Transcribe exactly the lines that fall between the one holding "Given: Switch to" and the one holding "Open the columns", inclusive, from the entries below.

Dataset items
------------------------------------

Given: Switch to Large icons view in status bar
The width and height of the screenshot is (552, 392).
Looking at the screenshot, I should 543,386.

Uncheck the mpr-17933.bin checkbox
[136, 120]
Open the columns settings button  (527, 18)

------------------------------------

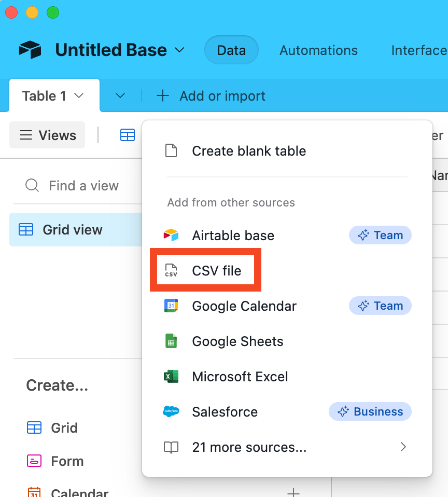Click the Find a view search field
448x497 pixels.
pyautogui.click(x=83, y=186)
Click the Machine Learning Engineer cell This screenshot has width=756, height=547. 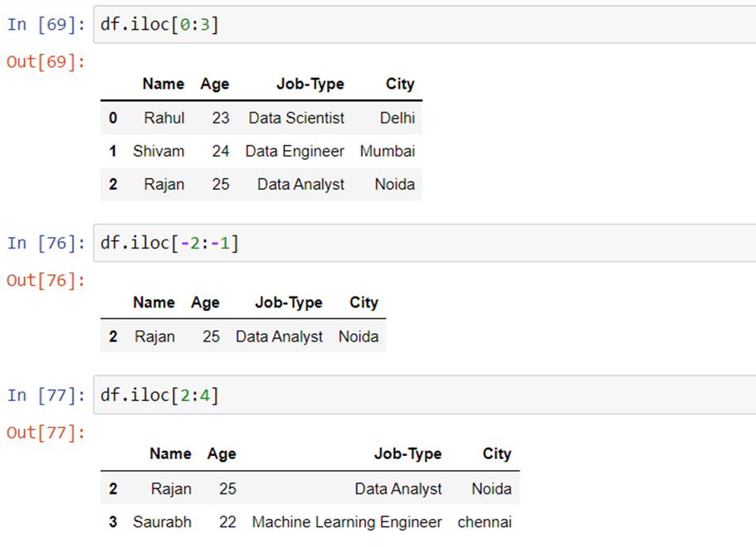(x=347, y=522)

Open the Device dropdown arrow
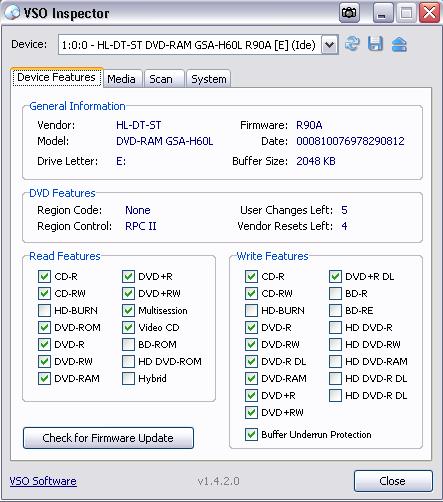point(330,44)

------------------------------------

RESULT OF THIS TASK.
Given: Switch to Large icons view in status bar
The width and height of the screenshot is (552, 392).
Looking at the screenshot, I should 543,386.

Uncheck the mpr-17933.bin checkbox
[136, 120]
Open the columns settings button  (527, 18)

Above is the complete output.